INSTRUCTIONS FOR THE TASK:
Copy out precisely the lines from the start of the data through the line with "[Porównanie cen i", and keep pictures out of it.

MATERIAL SUPPLIED:
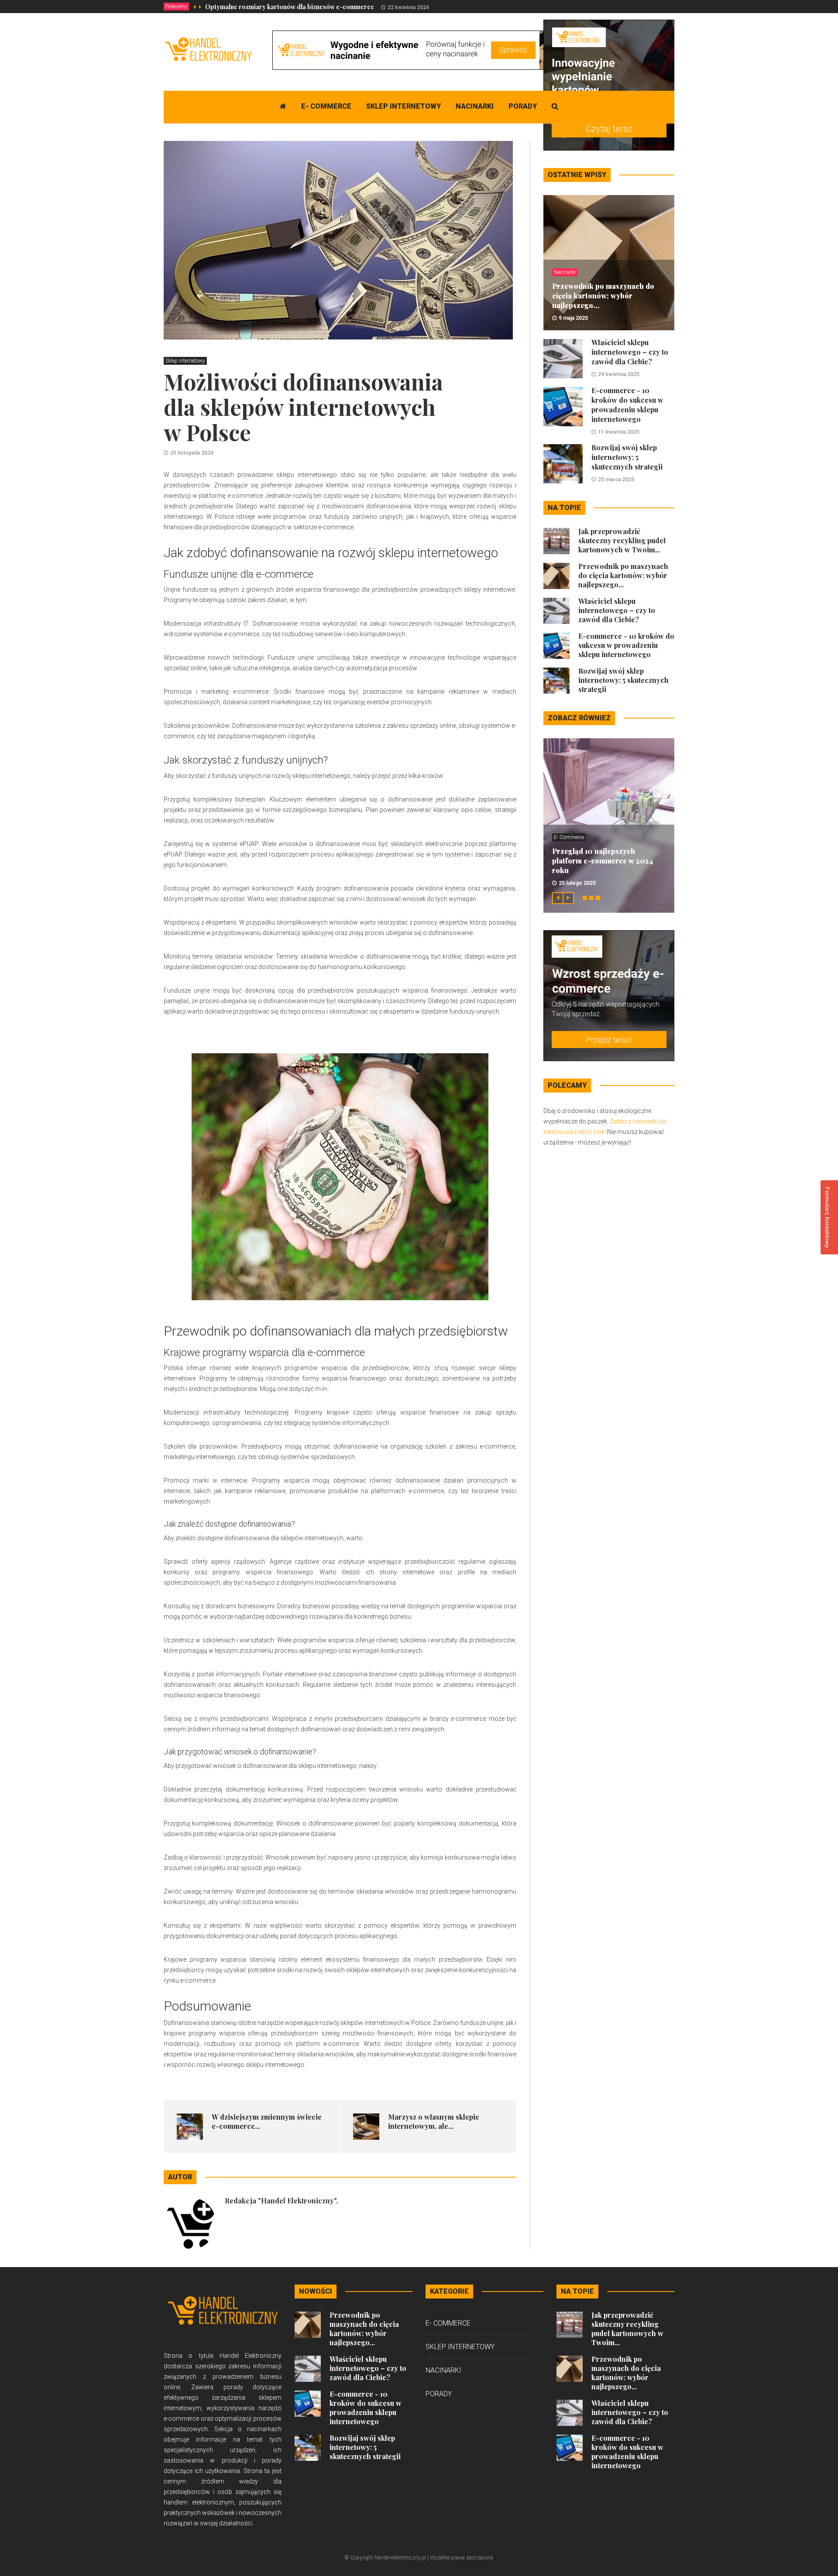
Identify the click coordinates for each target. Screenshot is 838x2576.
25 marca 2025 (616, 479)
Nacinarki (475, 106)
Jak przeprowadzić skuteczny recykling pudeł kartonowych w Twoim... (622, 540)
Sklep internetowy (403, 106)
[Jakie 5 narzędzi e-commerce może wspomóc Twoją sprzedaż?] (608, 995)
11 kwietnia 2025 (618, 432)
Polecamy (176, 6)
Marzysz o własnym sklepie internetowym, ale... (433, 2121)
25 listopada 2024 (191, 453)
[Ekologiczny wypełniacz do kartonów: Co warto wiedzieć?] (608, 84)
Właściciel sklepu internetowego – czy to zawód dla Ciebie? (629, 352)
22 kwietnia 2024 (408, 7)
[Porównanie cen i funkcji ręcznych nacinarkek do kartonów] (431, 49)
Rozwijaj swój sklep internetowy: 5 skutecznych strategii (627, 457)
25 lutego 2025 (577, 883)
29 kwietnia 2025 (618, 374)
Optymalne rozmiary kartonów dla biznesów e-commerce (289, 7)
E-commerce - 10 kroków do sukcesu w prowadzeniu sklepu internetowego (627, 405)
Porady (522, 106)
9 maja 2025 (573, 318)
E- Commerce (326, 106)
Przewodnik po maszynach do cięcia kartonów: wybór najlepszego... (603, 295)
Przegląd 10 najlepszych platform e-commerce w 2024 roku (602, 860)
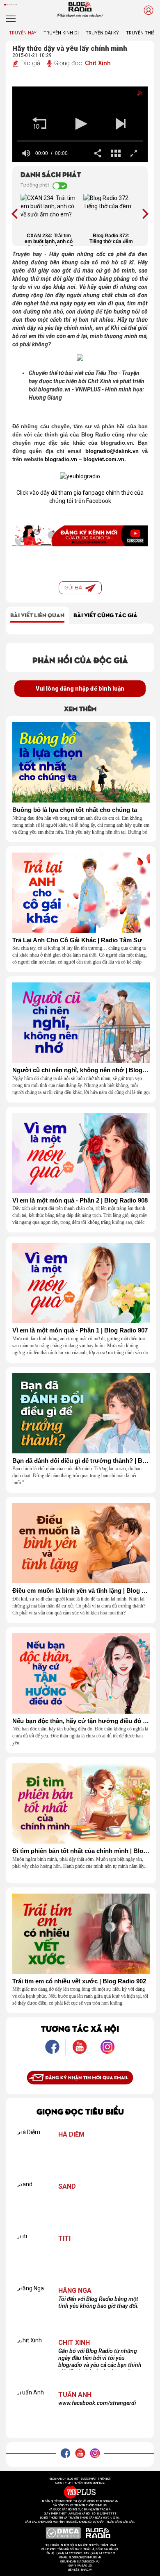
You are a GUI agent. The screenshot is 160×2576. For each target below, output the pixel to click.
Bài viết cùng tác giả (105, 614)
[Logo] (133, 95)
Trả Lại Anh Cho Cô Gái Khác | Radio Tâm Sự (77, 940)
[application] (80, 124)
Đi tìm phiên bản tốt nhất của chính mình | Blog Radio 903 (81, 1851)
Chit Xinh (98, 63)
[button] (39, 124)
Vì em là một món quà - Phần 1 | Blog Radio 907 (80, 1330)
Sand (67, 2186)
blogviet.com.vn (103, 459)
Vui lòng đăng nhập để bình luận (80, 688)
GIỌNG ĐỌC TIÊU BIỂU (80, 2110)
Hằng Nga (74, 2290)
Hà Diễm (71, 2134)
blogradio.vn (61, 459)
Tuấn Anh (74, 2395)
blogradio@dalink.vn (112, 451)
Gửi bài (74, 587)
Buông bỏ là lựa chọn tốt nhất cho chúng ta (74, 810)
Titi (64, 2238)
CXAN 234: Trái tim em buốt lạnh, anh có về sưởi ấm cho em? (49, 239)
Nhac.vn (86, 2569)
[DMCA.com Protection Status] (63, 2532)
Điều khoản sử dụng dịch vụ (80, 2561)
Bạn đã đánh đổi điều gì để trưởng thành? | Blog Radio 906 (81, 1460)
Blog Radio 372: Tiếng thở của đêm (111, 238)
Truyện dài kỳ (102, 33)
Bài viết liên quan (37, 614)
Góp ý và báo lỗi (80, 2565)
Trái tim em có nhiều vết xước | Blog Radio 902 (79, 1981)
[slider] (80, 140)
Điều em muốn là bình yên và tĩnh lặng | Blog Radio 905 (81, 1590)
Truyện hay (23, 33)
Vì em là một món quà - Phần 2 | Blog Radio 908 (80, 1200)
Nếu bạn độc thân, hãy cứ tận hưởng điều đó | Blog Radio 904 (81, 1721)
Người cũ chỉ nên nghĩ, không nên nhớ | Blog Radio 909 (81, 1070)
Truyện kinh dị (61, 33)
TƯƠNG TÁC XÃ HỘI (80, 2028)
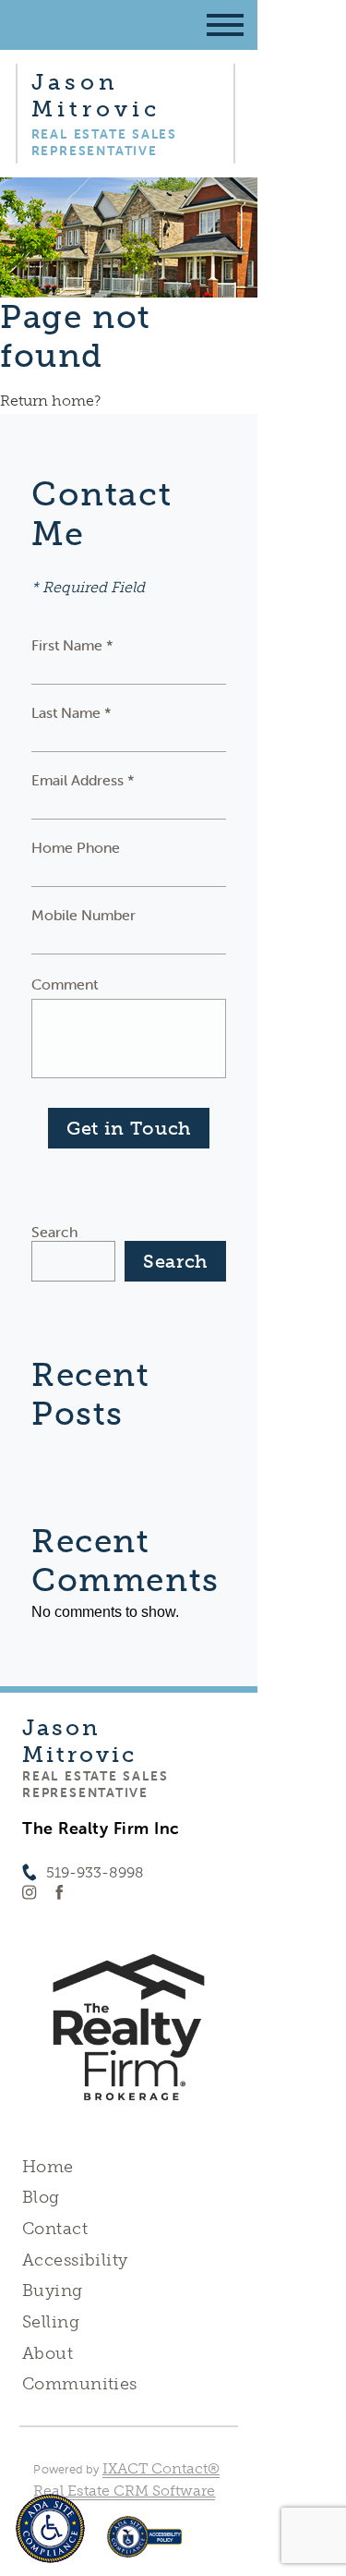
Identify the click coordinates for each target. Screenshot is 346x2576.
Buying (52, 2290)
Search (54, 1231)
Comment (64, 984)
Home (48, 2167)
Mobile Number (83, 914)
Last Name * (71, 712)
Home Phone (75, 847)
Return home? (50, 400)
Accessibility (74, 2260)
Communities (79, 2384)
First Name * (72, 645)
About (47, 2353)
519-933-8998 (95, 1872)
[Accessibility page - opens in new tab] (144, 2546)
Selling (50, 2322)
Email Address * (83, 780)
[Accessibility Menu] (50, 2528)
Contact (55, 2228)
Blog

RESULT BELOW:
Identify the click coordinates for each target. Screenshot is 838x2576.
25 marca 2025 (616, 479)
Nacinarki (475, 106)
Jak przeprowadzić skuteczny recykling pudeł kartonowych w Twoim... (622, 540)
Sklep internetowy (403, 106)
[Jakie 5 narzędzi e-commerce może wspomóc Twoją sprzedaż?] (608, 995)
11 kwietnia 2025 (618, 432)
Polecamy (176, 6)
Marzysz o własnym sklepie internetowym, ale... (433, 2121)
25 listopada 2024 (191, 453)
[Ekologiczny wypełniacz do kartonów: Co warto wiedzieć?] (608, 84)
Właściciel sklepu internetowego – czy to zawód dla Ciebie? (629, 352)
22 kwietnia 2024 (408, 7)
[Porównanie cen i funkcji ręcznych nacinarkek do kartonów] (431, 49)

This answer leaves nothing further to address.